11, the Court finds it very difficult by ordinary common prudence and common sense to accept the explanation of the petitioner. 9. The Tribunal considers her defence from a sale deed and holds that she was approximately 44 years on the date of application. Without going into that question, the Tribunal also notices that the petitioner produced another certificate from the Madarsa Board during hearing that her date of birth was 19.07.1967. The conclusion of the Tribunal is that if her date of birth was 19.07.1967 as was now being contended, quite obviously the petitioner obtained the employment by furnishing a wrong date of birth as 19.07.1980 in her application for employment supported by a certificate of the Madarsa Board. The reasoning and conclusion of the Tribunal is flawless and cannot be faulted with. 10. If appointment is obtained by misrepresentation or incorrect presentation it has always been held a valid ground for termination. Even if the challenge was to her daughter’s appointment and during the hearing it transpired that the petitioner had obtained an incorrect appointment which was held to be bad after full opportunity and the daughter’s appointment has been saved, the Court finds no reason to interfere. 11. In the facts of the case, the question whether a complaint was filed before the competent authority under Rule 18 or not looses it relevance.
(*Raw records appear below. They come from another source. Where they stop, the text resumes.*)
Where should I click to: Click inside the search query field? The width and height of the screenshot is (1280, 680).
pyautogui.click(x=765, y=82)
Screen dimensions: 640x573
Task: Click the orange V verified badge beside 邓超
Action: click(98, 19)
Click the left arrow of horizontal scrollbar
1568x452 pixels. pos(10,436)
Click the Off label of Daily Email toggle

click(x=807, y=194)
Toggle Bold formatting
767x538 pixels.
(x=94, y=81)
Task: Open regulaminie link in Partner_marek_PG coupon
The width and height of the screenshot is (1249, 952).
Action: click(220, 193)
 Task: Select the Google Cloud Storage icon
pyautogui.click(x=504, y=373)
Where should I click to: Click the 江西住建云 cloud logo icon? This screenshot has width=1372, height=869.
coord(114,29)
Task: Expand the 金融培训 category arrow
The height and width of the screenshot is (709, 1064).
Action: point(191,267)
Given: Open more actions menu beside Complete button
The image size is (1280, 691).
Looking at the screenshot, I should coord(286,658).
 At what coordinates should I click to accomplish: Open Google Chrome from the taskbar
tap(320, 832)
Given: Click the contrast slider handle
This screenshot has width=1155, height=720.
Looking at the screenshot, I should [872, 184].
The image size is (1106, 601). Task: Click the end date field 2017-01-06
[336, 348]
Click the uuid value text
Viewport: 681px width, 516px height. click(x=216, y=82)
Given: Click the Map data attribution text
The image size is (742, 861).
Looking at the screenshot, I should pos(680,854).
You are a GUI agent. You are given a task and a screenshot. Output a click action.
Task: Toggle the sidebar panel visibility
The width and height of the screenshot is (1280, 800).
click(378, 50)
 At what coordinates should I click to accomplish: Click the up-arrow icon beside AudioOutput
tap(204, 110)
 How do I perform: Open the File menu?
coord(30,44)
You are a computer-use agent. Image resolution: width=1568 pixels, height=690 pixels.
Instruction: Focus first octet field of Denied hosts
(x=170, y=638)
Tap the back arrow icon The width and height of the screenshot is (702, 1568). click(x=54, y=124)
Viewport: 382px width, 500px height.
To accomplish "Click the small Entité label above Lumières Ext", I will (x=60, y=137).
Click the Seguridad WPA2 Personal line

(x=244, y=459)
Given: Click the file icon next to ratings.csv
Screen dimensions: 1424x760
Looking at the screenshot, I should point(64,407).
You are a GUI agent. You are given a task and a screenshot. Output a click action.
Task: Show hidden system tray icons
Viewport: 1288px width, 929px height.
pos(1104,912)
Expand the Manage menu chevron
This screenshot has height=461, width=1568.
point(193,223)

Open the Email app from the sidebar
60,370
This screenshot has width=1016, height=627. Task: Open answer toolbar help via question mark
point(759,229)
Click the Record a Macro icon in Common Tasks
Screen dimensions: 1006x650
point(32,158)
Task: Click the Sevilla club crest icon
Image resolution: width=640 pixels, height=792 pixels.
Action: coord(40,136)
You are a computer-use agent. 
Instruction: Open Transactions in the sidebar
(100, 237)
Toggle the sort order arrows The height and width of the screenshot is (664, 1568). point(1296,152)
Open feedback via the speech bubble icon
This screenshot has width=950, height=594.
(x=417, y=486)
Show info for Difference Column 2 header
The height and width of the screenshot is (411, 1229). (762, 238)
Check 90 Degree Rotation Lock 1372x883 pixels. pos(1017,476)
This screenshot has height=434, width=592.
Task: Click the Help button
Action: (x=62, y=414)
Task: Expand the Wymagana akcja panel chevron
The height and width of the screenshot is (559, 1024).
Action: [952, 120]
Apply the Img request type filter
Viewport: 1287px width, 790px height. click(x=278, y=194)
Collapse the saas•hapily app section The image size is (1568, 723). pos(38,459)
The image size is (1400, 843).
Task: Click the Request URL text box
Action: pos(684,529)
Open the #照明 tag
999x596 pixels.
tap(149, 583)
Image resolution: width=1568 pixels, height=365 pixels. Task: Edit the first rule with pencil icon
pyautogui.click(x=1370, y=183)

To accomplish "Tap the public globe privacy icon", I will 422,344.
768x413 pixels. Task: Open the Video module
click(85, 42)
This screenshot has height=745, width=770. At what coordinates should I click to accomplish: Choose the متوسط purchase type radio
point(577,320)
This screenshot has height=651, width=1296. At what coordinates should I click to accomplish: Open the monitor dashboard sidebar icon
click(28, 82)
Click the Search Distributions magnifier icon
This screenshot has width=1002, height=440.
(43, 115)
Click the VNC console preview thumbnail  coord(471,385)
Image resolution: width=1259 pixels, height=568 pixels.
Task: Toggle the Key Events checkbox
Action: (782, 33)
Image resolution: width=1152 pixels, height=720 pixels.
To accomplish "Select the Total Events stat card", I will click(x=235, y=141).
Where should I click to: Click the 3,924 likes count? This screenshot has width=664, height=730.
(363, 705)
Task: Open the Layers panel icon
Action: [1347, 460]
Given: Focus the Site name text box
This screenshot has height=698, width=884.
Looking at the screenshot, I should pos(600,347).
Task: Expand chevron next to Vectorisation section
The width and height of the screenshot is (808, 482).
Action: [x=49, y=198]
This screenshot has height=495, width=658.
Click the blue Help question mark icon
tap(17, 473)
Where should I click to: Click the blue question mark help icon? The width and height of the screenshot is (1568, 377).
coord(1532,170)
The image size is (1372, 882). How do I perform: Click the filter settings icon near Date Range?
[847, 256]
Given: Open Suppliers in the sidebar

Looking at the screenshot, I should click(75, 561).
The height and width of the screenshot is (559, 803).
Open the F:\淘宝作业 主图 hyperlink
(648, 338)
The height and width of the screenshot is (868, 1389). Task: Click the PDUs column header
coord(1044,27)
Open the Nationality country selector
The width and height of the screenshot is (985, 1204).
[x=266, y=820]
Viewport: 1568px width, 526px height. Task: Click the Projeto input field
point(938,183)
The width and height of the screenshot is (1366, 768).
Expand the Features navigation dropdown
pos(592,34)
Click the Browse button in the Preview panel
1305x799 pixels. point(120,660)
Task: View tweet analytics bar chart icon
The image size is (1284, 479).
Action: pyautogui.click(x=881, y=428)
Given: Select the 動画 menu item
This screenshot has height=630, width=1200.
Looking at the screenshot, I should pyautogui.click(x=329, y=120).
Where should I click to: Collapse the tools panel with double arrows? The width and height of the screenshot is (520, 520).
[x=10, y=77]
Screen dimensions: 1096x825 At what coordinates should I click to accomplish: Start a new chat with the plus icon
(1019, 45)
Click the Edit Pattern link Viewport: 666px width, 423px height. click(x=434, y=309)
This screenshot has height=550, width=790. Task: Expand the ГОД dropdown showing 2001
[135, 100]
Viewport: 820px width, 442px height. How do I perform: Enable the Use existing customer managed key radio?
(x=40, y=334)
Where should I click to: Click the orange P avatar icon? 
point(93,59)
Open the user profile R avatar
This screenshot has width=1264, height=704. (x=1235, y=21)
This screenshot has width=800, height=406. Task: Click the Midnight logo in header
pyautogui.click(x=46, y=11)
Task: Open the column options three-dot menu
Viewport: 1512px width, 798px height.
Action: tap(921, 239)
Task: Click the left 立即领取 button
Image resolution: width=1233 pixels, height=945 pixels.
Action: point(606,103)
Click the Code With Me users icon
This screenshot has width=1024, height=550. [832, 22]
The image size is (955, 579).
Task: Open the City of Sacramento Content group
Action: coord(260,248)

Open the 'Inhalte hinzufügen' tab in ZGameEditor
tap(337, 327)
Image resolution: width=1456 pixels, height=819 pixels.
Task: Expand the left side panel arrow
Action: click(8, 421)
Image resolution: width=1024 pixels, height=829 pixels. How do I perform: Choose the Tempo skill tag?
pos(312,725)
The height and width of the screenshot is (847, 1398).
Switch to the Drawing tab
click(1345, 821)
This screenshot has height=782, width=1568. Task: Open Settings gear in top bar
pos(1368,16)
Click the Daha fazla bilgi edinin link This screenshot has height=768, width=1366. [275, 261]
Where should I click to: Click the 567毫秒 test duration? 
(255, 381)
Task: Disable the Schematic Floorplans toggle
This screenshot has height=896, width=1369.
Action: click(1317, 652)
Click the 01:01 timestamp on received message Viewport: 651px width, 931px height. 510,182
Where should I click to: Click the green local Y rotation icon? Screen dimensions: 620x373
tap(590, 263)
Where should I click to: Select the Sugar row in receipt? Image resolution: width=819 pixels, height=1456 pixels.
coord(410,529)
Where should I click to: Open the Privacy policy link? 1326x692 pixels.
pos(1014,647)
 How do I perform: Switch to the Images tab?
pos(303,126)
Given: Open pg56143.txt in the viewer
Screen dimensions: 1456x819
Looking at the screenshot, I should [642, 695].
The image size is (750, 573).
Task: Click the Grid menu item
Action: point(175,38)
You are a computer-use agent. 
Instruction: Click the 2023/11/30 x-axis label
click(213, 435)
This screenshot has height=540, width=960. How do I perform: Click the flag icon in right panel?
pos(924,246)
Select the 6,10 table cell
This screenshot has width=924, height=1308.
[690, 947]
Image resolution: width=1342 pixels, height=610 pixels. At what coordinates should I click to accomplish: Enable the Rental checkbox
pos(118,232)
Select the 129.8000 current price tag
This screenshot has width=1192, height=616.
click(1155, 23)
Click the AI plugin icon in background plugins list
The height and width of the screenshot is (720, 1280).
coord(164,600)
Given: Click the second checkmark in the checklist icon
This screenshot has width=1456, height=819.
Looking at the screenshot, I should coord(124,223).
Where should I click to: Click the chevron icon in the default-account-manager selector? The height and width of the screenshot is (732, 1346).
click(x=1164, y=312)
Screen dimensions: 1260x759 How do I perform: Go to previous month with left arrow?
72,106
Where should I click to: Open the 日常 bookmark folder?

Justice, equity and good conscience, as urged on behalf of the petitioner, cannot be invoked in the facts of the present case. 12. The last submission on behalf of the petitioner that issues with regard to her age based on fresh materials produced before the Tribunal have not been properly considered may have been good grounds for a First Appeal Court but not in the limited review jurisdiction under Article 226 for reasons already discussed. 13. When a Court of law or a Tribunal considers a claim for appointment, the direction is couched as to consider for appointment in accordance with law which means that if there is no other statutory impediment, the person concerned is entitled to the benefit of an adjudicatory order. 14. Both writ applications are dismissed.